The North Korean “Lazarus” hacking group are back in the headlines after a blunder in a hacking campaign later 2022 pointed a finger straight at Pyongyang.

The campaign, called No Pineapple allowed the threat actors to steal 100GB of data from its victims between August and November with no destruction of files.

Targets included organisations involved in medical research, healthcare, chemical engineering, energy, defense, and academia.

Finnish cyber security company WithSecure (Formerly F-Secure) uncovered the attack whilst investigating a potential ransomware attack on one of it’s customer networks.

Attribution

WithSecure’s investigation of network logs from the victim revealed that one of the web shells planted by the intruders was communicating with a North Korean IP address – 175[.]45[.]176[.]27

The isolated incident occurred at the beginning of one day, indicating that the threat actor likely exposed themselves by an error at the start of their workday.

Additionally, WithSecure observed that various commands executed on the breached network devices were very similar to those hardcoded inside other Lazarus malware but often contained mistakes and didn’t execute, indicating that the threat actors were typing them manually.

WithSecure’s report is another indication of Lazarus’ activity, with the threat group continuing its efforts to gather intelligence and exfiltrate large amounts of data from high-profile victims.

<No Pineapple!>

No Pineapple!

The name of the campaign has been called <No Pineapple!> after an error code seen in transmission when the remote access malware was uploading stolen data to the attackers remote servers.

Data Exfil

The hackers compromised the victim’s network on August 22nd, 2022, by leveraging the CVE-2022-27925 (remote code execution) and CVE-2022-37042 (authentication bypass) Zimbra vulnerabilities to drop a webshell on the target’s mail server.

CVE-2022-27925 was patched in May 2022, but the authentication bypass took Zimbra until August 12th to release a security update. By that time, it was already under active exploitation by threat actors.

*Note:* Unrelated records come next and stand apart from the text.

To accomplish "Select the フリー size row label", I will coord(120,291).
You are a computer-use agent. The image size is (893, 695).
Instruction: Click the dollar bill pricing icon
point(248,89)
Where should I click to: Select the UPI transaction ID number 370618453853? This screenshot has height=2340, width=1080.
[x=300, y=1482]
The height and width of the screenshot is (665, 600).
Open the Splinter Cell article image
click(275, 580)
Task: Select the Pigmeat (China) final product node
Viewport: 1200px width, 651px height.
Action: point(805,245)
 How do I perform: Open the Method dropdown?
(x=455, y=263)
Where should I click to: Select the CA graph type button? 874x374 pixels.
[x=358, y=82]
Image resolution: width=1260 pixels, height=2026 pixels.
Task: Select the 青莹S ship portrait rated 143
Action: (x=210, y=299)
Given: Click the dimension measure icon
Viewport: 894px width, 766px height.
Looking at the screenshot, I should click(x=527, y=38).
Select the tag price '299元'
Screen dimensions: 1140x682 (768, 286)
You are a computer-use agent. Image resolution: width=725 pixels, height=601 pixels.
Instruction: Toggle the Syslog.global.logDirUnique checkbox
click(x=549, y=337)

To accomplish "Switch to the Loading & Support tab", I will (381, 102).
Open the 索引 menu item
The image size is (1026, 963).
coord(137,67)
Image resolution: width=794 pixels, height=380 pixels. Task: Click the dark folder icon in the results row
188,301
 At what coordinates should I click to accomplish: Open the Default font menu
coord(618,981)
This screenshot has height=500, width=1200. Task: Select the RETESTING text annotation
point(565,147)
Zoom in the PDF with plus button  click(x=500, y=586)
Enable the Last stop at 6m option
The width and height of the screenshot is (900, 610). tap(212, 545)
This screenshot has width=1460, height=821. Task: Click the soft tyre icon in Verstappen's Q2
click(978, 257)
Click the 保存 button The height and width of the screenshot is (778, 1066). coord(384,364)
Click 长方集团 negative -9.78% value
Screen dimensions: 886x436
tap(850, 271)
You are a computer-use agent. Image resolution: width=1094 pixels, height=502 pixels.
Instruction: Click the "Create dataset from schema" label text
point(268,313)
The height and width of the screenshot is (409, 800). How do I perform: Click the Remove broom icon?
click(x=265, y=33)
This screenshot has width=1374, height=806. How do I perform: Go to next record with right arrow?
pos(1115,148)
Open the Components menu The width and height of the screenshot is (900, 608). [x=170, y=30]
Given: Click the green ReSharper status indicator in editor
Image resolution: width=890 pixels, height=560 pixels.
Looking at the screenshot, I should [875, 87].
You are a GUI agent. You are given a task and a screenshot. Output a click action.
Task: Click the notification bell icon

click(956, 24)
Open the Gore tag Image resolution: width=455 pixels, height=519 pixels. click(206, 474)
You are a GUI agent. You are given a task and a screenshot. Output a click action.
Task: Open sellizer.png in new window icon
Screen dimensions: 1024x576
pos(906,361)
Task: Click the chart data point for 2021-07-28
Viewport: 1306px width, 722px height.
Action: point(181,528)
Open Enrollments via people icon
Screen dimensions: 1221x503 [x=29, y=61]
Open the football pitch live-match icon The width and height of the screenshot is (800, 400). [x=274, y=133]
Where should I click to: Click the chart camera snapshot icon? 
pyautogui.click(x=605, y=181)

After breaching the network, the hackers deployed Plink (PuTTY Link) and 3Proxy to create reverse tunnels back to the threat actors’ infrastructure, allowing the threat actors to bypass the victims’ firewall.

WithSecure’s report says that less than one week after access, the intruders began utilising modified scripts to extract approximately 5GB of email messages from the mail server and saved them to a locally stored CSV file, which was later uploaded to the attacker’s server.

Over the next two months, the threat actors spread laterally through the network, acquiring administrator credentials and stealing data from devices.

While spreading through the network, Lazarus deployed multiple custom tools, such as Dtrack and what is believed to be a new version of the GREASE malware, used to locate Windows administrator accounts.

Dtrack is an information-stealing backdoor known to be used by Lazarus, while the GREASE malware is associated with Kimusky, another North Korean state-sponsored hacking group.

The attack culminated on November 5th, 2022, with the actors lurking in the network for over two months and ultimately stealing 100GB of data from the compromised organization. 

WithSecure was able to analyze the work patterns of the threat actors, stating that they worked Monday through Saturday from 9 AM to 10 PM.

Time zone attribution analysis concluded that the time zone aligns with UTC +9. Reviewing activity by time of day finds that most threat actor activity occurred between 00:00 to 15:00 UTC (09:00 and 21:00 UTC +9)

Analysing activity by day of the week suggests that the threat actor was active Monday to Saturday, a common work pattern for DPRK.